> _What this exercise asks_:
**1.** For each statement about the sports news text, say yes or no, depending on whether it agrees with the text, and quote the words of the text that decide it: (a) Suskauer began her prep career at Plant. (b) Plant lost the region final to Venice. (c) Barcena left the field right after the helmet hit his chin.
**2.** List every school or college named in the sports news text, using the names rather than the team nicknames.

> _Text for analysis_:
● ● ● ● ● ● ●

Plant pitcher Kayla Suskauer, one of the area's best players at her position, has committed to play softball at Furman in Greenville, S.C. A Times all-county selection last spring, the right-hander helped lead the Panthers to the Class 5A region final.
"She's been a key for us," Plant coach Melissa Sigmon said.
Suskauer, who had a 0.93 ERA in 2008, began her prep career at Academy of the Holy Names before transferring to Plant last year. She was the ace of the Panthers staff, twice earning victories over nationally ranked Chamberlain. One of those wins against the Chiefs came in the state playoffs.
Plant lost to Venice 1-0 in the region final.
"She's a hard worker," Sigmon said. "She's been solid ... the rock that kind of got us where we were."
TC's Barcena hopeful of return
When the helmet of a Jacksonville Trinity Christian player smacked into his chin during a recent game, Tampa Catholic right tackle Ronnie Barcena didn't think much of it. He stayed on the field for the next play, a PAT. But after Barcena reached the sideline, he started stumbling, then began to vomit. Before long, he was in an ambulance and headed to a hospital. Later that night, his muscles "went numb."
"I was paralyzed from the neck down for about five hours," Barcena said. "I was horrified."

● ● ● ● ● ● ●

[Stored items]
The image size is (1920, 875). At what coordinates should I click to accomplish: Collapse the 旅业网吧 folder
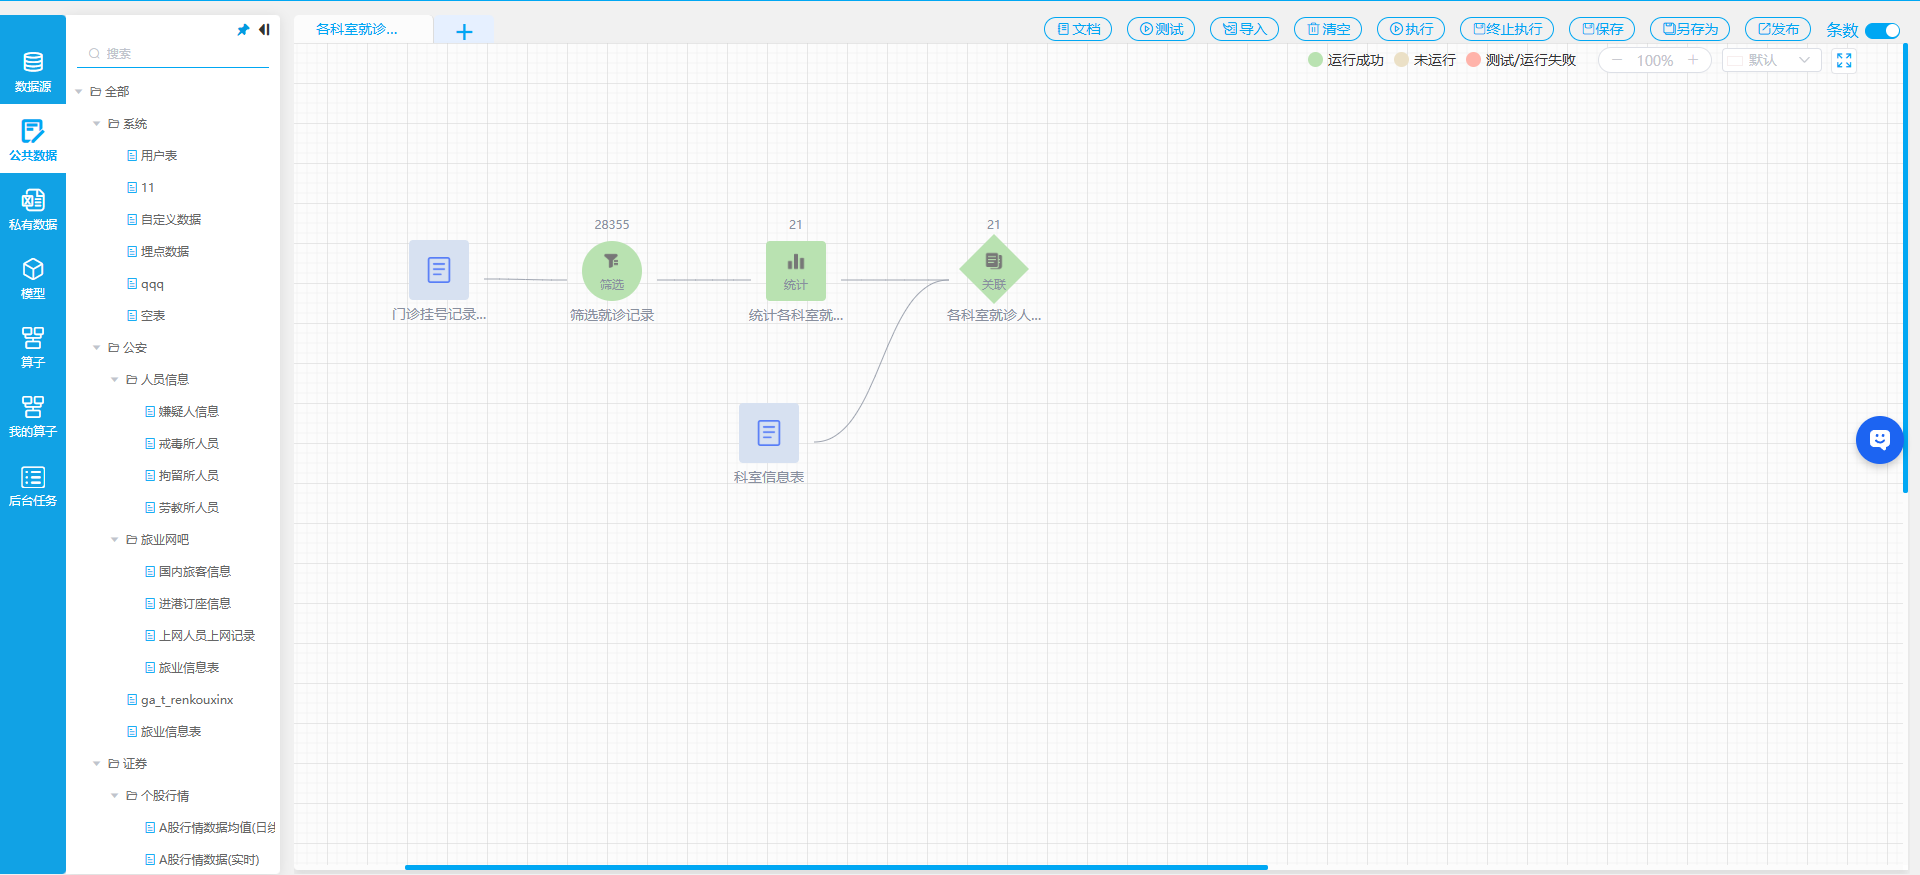click(x=115, y=540)
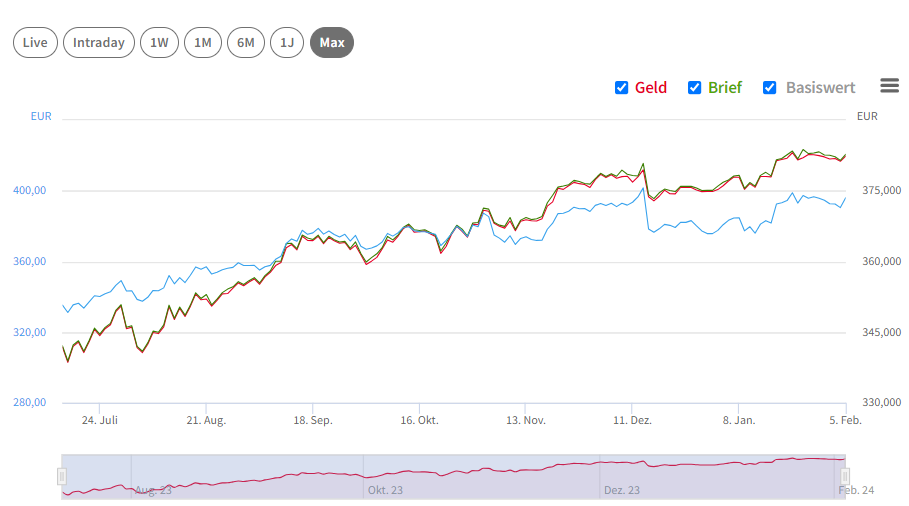Click the navigator near Okt. 23
Viewport: 909px width, 506px height.
click(385, 490)
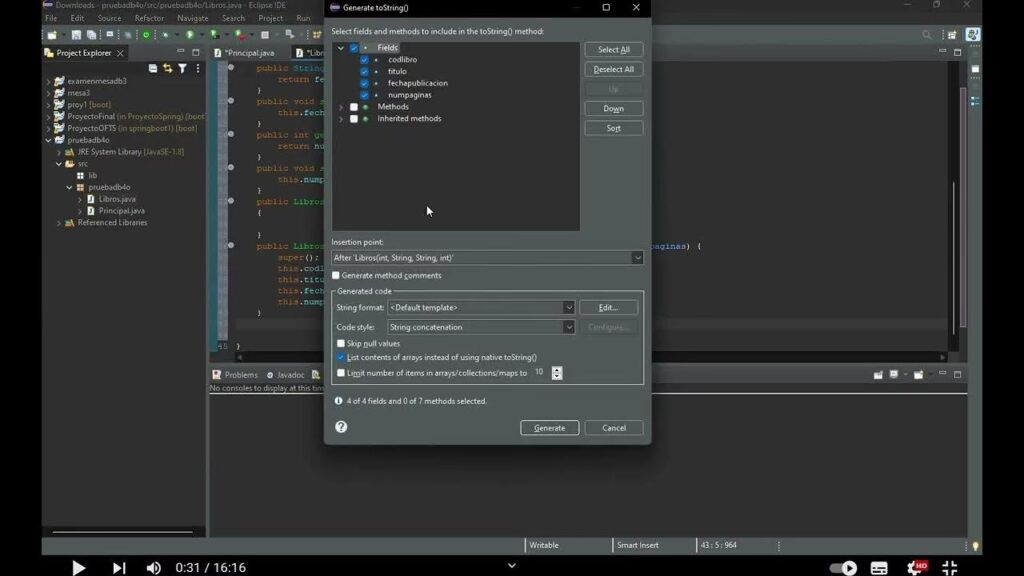Click the dialog help question mark icon
Image resolution: width=1024 pixels, height=576 pixels.
(x=341, y=427)
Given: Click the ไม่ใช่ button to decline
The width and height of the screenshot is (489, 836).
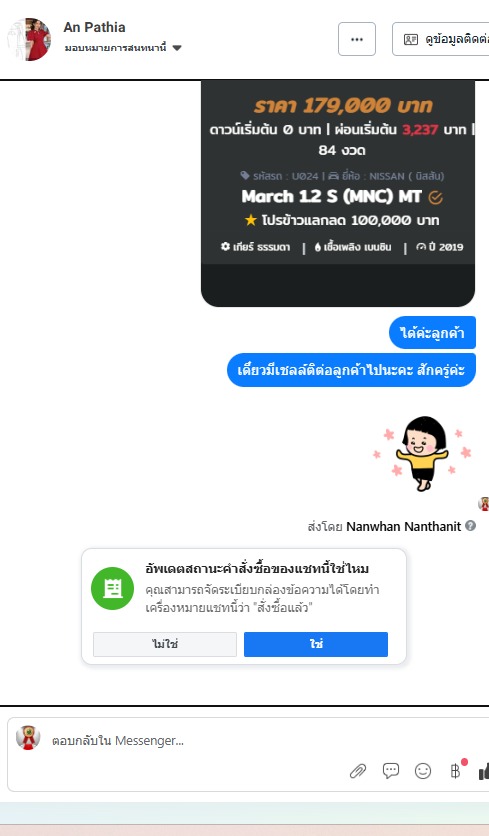Looking at the screenshot, I should coord(165,644).
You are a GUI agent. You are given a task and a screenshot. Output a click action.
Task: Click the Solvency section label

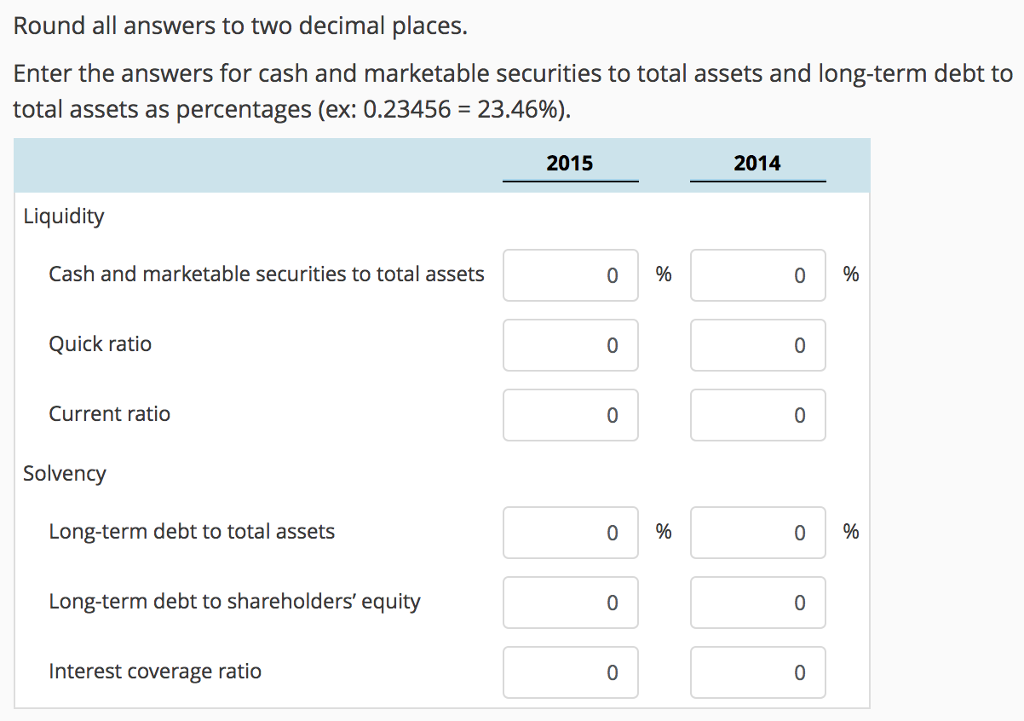(64, 474)
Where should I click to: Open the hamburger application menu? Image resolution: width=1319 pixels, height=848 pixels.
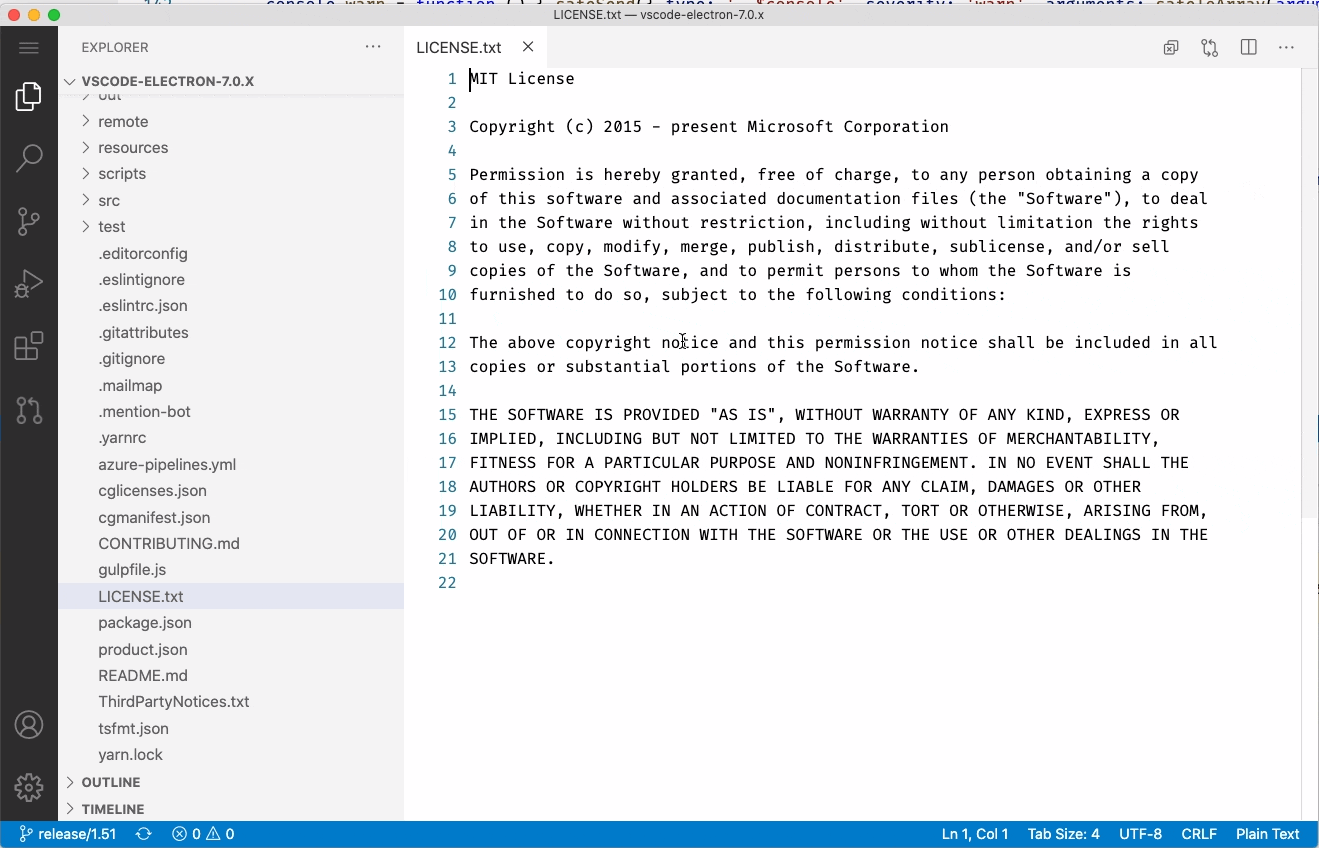click(x=29, y=47)
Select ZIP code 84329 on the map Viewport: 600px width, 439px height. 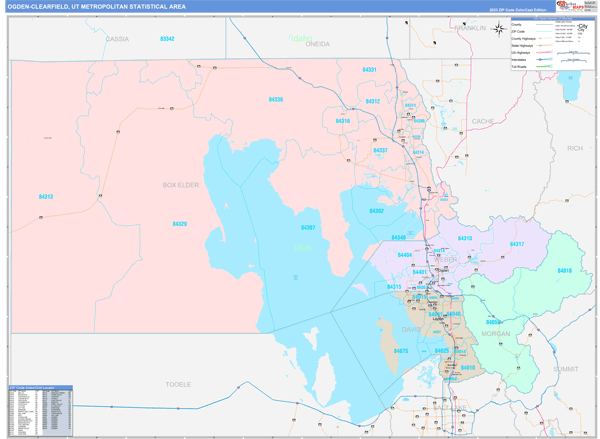tap(180, 224)
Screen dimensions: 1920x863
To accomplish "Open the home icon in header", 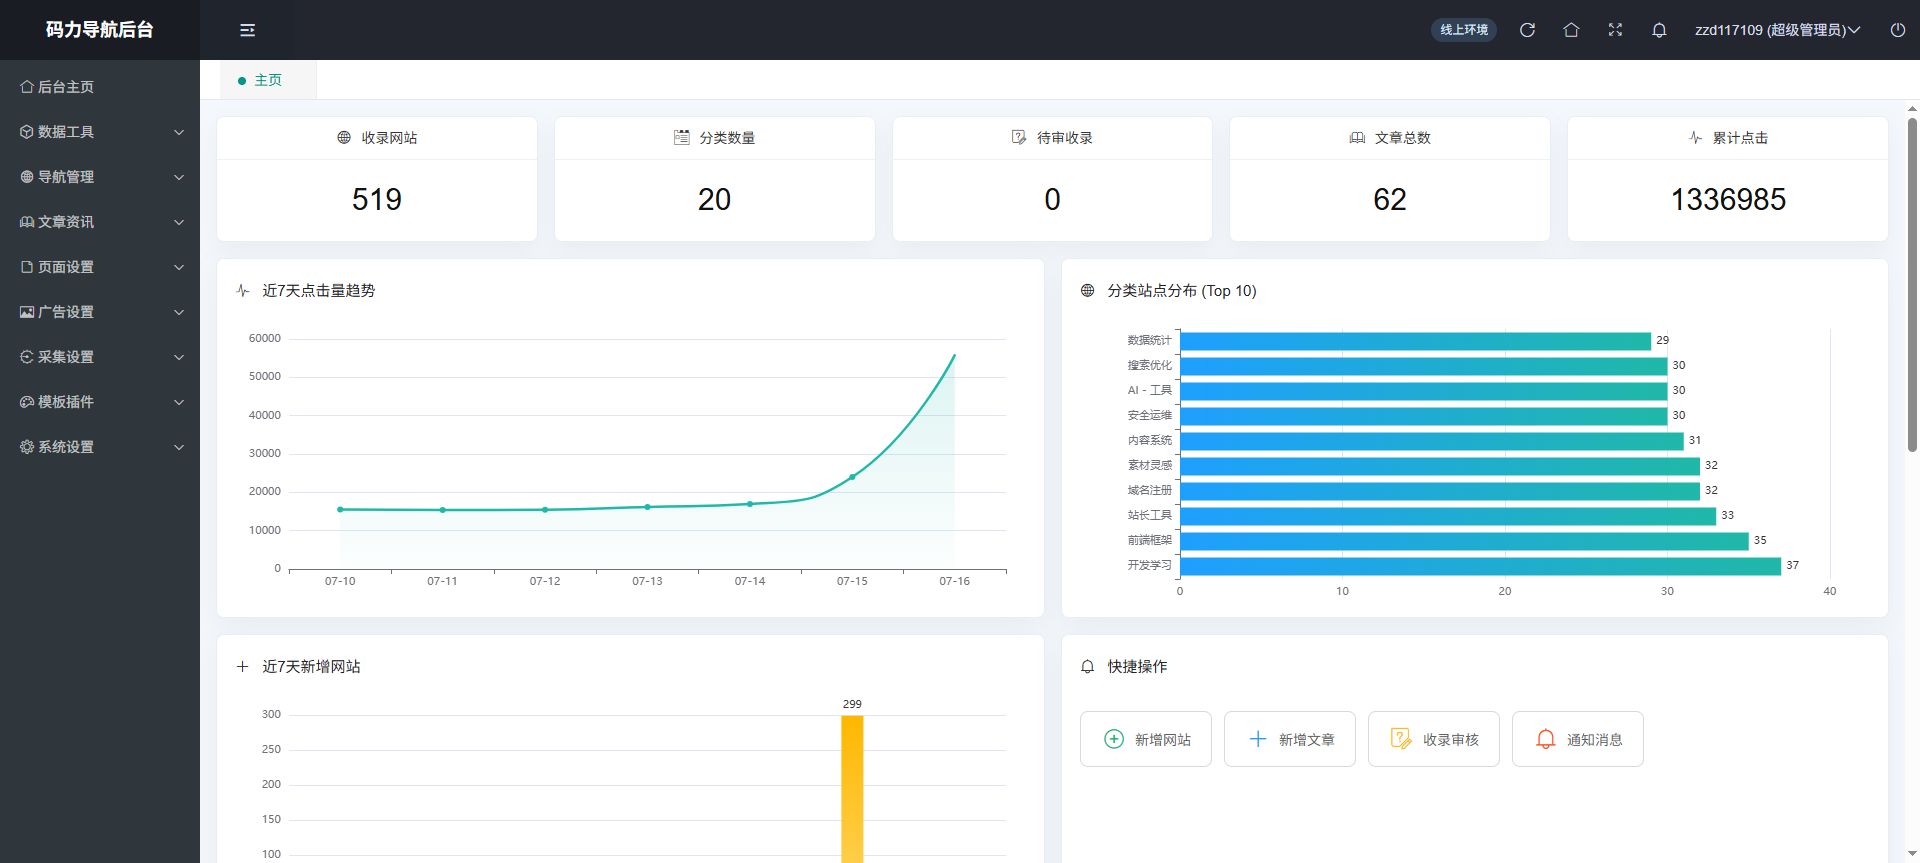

● ● ● ● ● ● ●

> _Task responses_:
**1.**
(a) No: "began her prep career at Academy of the Holy Names before transferring to Plant last year"
(b) Yes: "Plant lost to Venice 1-0 in the region final."
(c) No: "He stayed on the field for the next play, a PAT."

**2.**
Furman
Plant
Academy of the Holy Names
Chamberlain
Venice
Jacksonville Trinity Christian
Tampa Catholic